Kuhn, D. M., Volknandt, W., Stadler, H., & Zimmermann, H. (1988). Cholinergic vesicle specific proteoglycan: Stability in isolated vesicles and in synaptosomes during induced transmitter release. Journal of Neurochemistry, 50(1), 11-16. doi:10.1111/j.1471-4159.1988.tb13223.x.

Zitierlink: https://hdl.handle.net/11858/00-001M-0000-002D-F3CB-E

Zusammenfassung

Exposure of synaptosomes isolated from the electric organ of Torpedo marmorata to conditions that promote the release of acetylcholine does not cause the co-release of a vesicle specific proteoglycan.
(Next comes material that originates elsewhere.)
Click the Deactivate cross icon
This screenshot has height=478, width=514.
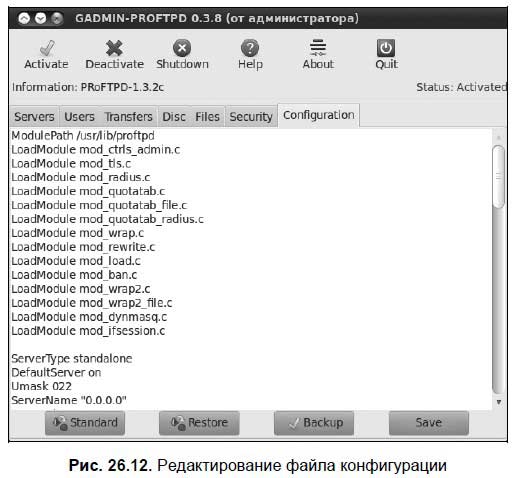[114, 48]
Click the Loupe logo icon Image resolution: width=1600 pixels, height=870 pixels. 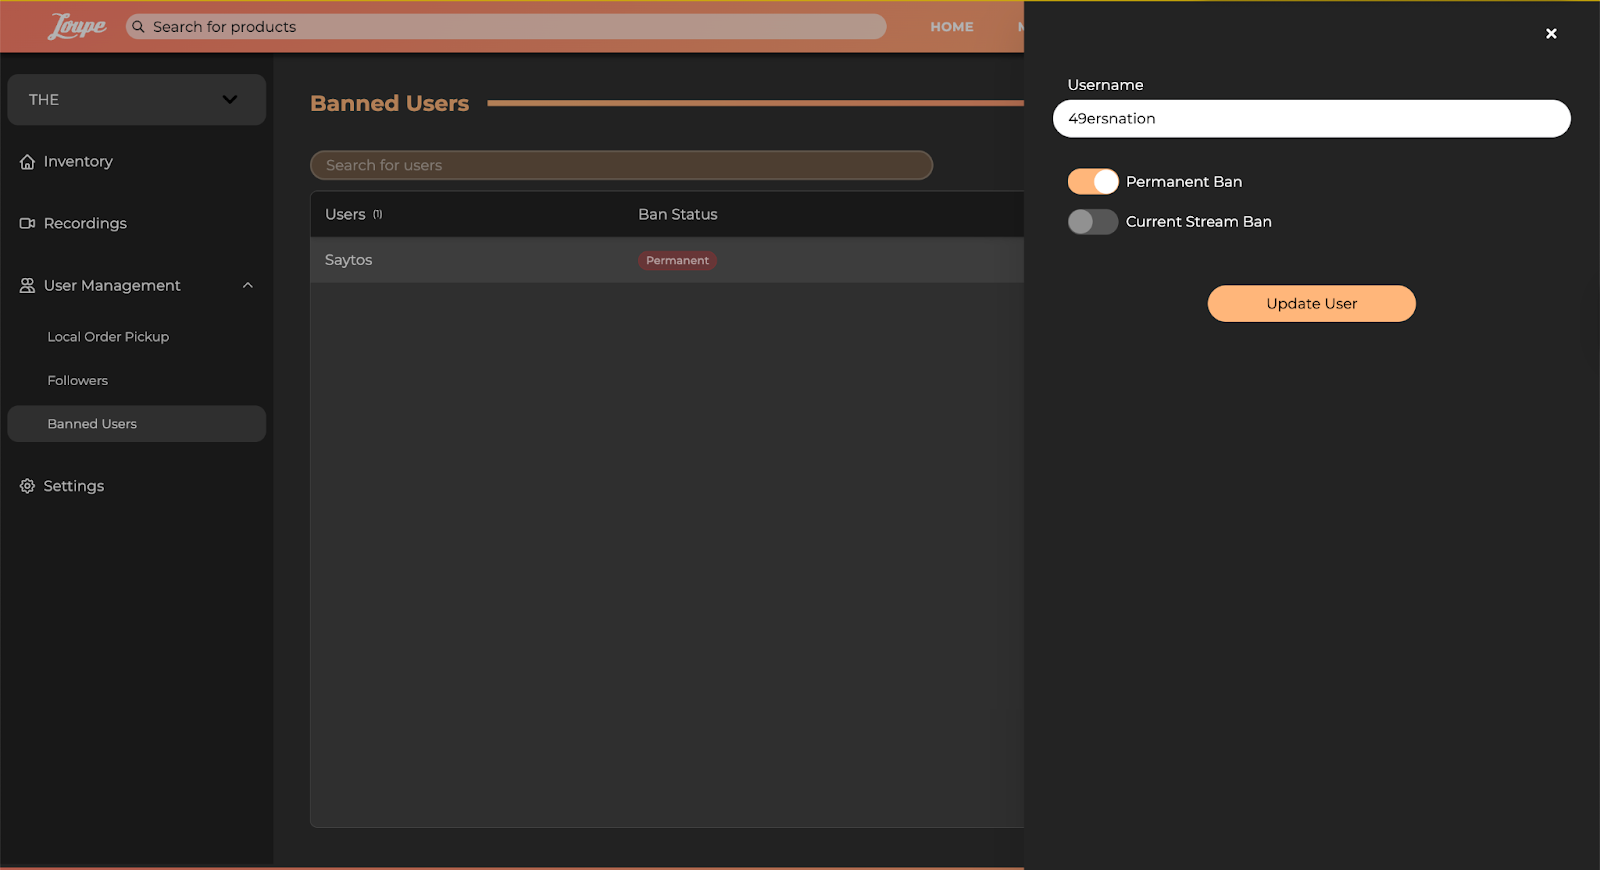coord(77,27)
Proteoglycan within synaptosomes is quite stable during various incubation conditions as measured by immune dot blotting. Isolated vesicles from Torpedo also retain their proteoglycan immunoreactivity when exposed to a variety of incubation conditions. Lysis of vesicles in H2O, treatment with pH 11.5 buffer, or exposure to high ionic strength (2 M KCl) results in the loss of acetylcholine or ATP while the proteoglycan is retained by vesicle membranes. Only treatment with Nonidet P-40 releases proteoglycan from vesicles or synaptosomes and free proteoglycan immunoreactivity is then susceptible to degradation by trypsin or heparinase. These results suggest that the proteoglycan is an integral component of vesicle membranes and is at least in the synaptosomal preparation not subject to extensive co-release with acetylcholine or ATP.